Her little collection of hymns and songs (many by her), Truth in Song, for the Lovers of Truth Everywhere (1896) is quite interesting to explore. She writes in the preface to the book that it is:

"an attempt to meet the needs of a rapidly growing number of Christian people who read in Christ's teachings a design, broad enough to cover all conditions and races (...) To them, the religion of Jesus Christ is free, untrammeled by sect or creed; a religion of joy, of peace and harmony. The dearth of gospel songs bearing directly upon these vital themes has necessitated an unusually frequent appearance of the Editor's name..."

As writers and composers have always known, if you can't find the hymns and songs you want to sing, write them yourself.

This song, written and composed by Scott, from Truth in Song, is based on Jesus' familiar words from John 14:6 ("I am the Way, the Truth, and the Life").

Rejoice with me! I’ve found the Way
That Jesus made so clear,
Gone are the thorns of pain and sin,
Dispersed each doubt and fear;
I am the Way, the Truth, the Life.
Said Christ, the Word divine,
Then follow me, and perfect life
Shall be forever thine.

Rejoice with me! I’ve found the Truth,
Glad truth that sets me free,
God is my all; in God I’ve found
Health, peace and harmony.
O Christ, thou art the Way, the Truth,
Thou art the Life divine!
I’ll follow thee, and perfect life
Shall be forever mine.

Rejoice with me! I’ve found the Life
The Savior came to prove;
’Tis God in me and I in God,
Just resting in God's Love.
Oh, blest the Way, the Truth, the Life!
Blest immortality!
Sing now, my soul! Time’s but a breath;
We’re in eternity.

Clara Scott, 1896; alt.

You can see a listing of several of Scott's other songs at, though unfortunately not their texts or tunes.

Two Years Ago: Clara Scott

One Year Ago: Clara Scott

Another Birthday Today: Frank Mason North

Wednesday, December 1, 2010

They Sang a New Song

Using the tune BEECHER the other day reminded me of something I had intended to write about a few weeks ago.

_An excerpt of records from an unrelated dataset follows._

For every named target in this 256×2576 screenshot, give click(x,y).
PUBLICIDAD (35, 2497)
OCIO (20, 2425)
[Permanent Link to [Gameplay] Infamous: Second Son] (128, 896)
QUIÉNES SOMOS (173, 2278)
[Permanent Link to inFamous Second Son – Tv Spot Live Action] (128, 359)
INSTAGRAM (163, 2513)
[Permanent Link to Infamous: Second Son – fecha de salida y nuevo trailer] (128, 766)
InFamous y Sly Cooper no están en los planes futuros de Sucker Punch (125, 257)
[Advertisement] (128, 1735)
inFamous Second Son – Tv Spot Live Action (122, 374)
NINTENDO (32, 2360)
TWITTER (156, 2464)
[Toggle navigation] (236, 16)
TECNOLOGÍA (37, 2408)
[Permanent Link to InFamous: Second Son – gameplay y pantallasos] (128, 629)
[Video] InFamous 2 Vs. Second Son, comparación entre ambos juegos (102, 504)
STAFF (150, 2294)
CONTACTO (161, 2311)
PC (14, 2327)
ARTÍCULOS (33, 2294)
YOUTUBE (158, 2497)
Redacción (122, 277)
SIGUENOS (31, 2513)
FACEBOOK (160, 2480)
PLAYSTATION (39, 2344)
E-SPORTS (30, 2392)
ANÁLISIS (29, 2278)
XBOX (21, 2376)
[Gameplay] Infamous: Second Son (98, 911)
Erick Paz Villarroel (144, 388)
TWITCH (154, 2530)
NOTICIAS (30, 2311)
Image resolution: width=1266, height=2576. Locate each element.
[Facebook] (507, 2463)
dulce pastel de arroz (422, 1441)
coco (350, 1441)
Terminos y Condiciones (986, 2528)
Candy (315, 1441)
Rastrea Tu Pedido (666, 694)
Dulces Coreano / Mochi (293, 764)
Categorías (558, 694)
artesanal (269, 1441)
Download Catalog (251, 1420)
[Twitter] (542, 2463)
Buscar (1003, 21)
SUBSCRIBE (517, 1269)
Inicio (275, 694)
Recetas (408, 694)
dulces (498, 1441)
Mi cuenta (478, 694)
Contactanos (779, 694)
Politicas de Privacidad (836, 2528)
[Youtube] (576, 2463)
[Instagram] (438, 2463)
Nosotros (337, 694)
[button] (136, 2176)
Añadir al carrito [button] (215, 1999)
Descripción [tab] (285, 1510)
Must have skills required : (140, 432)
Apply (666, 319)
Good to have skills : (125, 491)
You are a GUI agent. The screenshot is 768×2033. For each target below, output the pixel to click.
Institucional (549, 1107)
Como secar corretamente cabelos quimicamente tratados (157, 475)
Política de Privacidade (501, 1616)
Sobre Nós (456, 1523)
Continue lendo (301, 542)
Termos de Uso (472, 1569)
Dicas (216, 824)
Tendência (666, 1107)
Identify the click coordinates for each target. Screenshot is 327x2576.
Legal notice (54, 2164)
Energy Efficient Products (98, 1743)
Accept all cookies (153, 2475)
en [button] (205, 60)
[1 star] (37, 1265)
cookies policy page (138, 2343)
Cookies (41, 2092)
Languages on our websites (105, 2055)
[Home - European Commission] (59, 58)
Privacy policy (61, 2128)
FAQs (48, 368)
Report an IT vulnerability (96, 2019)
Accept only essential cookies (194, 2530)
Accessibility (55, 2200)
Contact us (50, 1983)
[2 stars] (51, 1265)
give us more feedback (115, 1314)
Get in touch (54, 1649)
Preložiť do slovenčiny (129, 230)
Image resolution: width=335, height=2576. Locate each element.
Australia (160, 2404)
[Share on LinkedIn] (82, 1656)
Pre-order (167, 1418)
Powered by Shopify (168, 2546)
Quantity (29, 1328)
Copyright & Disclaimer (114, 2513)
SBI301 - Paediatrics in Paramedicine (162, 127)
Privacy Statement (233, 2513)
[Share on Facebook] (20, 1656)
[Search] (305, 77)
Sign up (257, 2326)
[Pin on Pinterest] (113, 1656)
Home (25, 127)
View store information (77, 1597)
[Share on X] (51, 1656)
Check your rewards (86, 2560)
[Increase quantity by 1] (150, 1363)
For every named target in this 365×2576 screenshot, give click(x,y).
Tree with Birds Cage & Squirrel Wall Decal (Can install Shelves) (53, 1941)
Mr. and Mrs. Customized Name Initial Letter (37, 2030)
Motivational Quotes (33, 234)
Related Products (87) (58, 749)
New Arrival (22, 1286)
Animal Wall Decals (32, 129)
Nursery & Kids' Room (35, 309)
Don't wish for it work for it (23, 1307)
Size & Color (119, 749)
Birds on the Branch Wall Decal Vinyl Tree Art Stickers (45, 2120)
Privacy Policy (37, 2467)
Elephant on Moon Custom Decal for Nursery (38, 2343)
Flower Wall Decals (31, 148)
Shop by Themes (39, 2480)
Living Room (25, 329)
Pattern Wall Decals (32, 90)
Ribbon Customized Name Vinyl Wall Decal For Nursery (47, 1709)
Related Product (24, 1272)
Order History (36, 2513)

That tune was named for Henry Ward Beecher, pastor of the Plymouth Church in Brooklyn NY, and was composed by John Zundel, who was the organist there for many years.

I attended a service at the Plymouth Church of the Pilgrims (as it is now known) at the end of October. The church still looks similar to the nineteenth-century illustration here. The occasion of my visit was the dedication of the congregation's new hymnal, Hymns of Faith and Light. The service was constructed around the theme of congregational singing, an important part of that church's history. Beecher and Zundel produced the Plymouth Collection of Hymns and Tunes (1855) which was the first major hymnal anywhere to include the texts and the tunes of the hymns on the same page.

That book (acknowledged in the present-day service) was originally intended for use in their own church, but went on to be used in many other congregations over the next several years. Today, in a kind of reversal, they are singing from a new hymnal that was originally produced in another church for their own use (the First Congregational Church of Houston) and has also spread to many congregations.  The title of this post came from the title of the sermon preached by Senior Minister David C. Fisher recounting an overview of congregational song from its earliest days (alas, no longer available online).